- **YOUR INSTRUCTIONS**:
Please list the human activities that, according to the coronavirus article, create conditions for new diseases.

-- SELECTED TEXT follows --

Are we listening to the virus?


Humans are not the masters of nature, they are part of it, and must treat it with respect

A little virus has “locked down” our planet and our lives. It has stepped further down, to shut the global economy — having snuffed out the lives of thousands, and livelihoods of millions who share our planet. 

What is this coronavirus trying to tell us about ourselves — who make up the human species, our dominant economic and technological paradigms, and our Mother Earth?

First and foremost — our lockdown moment is reminding us that the Earth is for sharing, with all other species. And, when we step back and make streets car-free, air pollution is reduced. Elephants can come to the shores near Lake Victoria, and bathe in the river Zambezi. A leopard likes to roam freely in Le Corbusier’s Chandigarh, India. 

The next lesson is that this pandemic is not a natural disaster — just as climate extremes are not natural disasters. Emergent disease epidemics are, like climate change, “anthropogenic” — caused by human activities.

Science keeps reminding us human beings, that as we invade forest eco-systems, destroy the homes of species and manipulate plants and animals for profits, we create conditions for new diseases. Over the past 50 years, 300 new pathogens have emerged.

-- SELECTED TEXT concluded --
-- DATASET EXCERPT follows --

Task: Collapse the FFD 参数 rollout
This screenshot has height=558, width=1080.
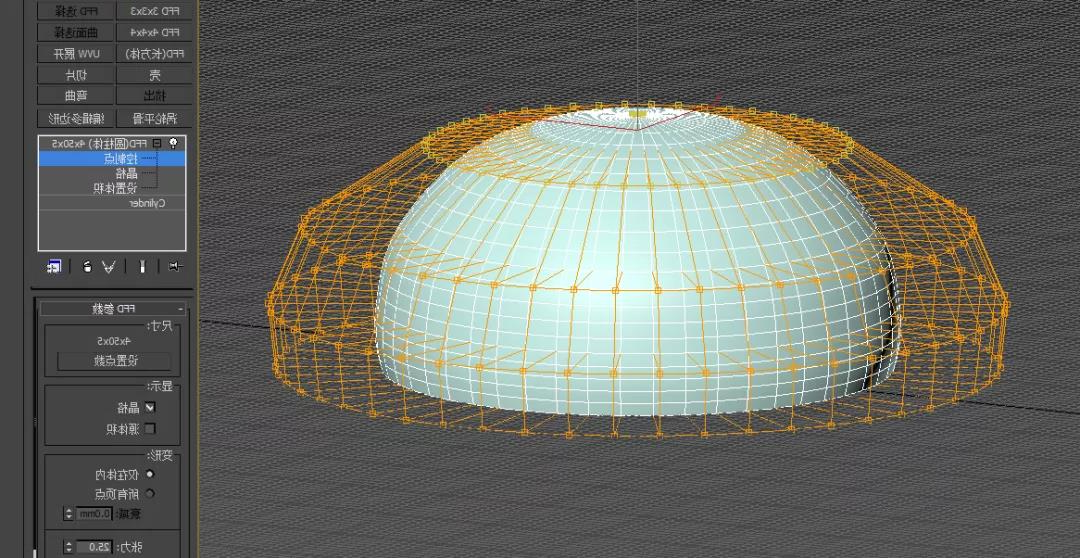Action: coord(180,309)
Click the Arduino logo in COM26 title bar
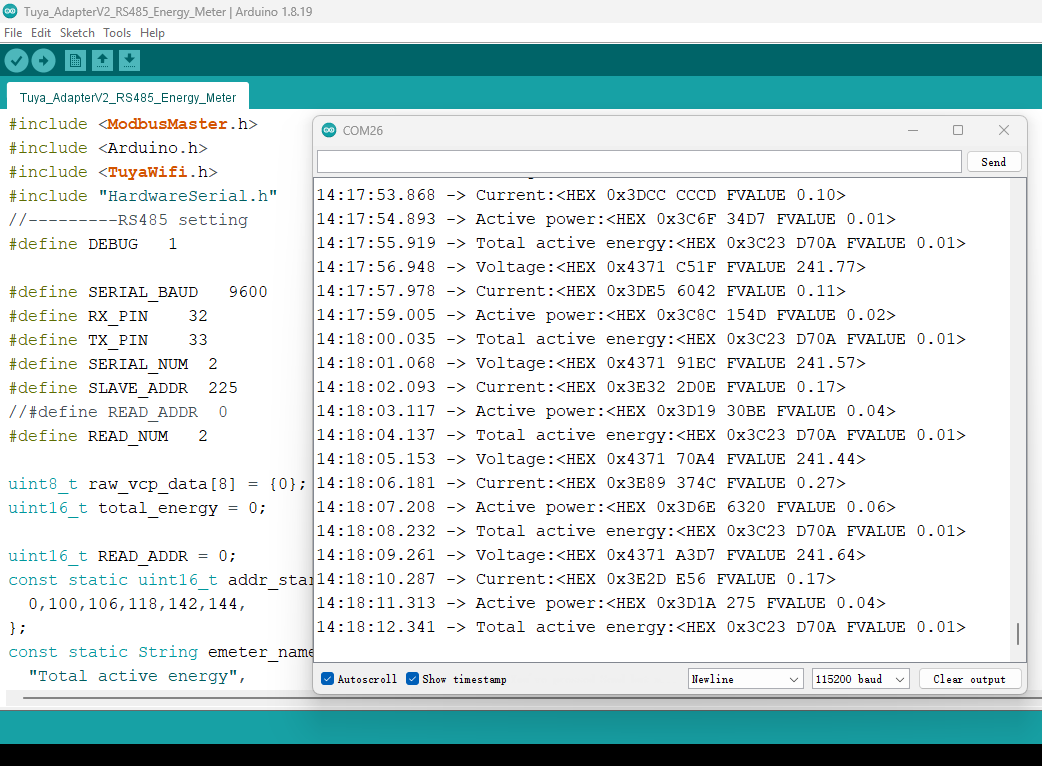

-- DATASET EXCERPT concluded --

- **EXERCISE ANSWER**:
- Invading forest ecosystems
- Destroying the homes of species
- Manipulating plants and animals for profits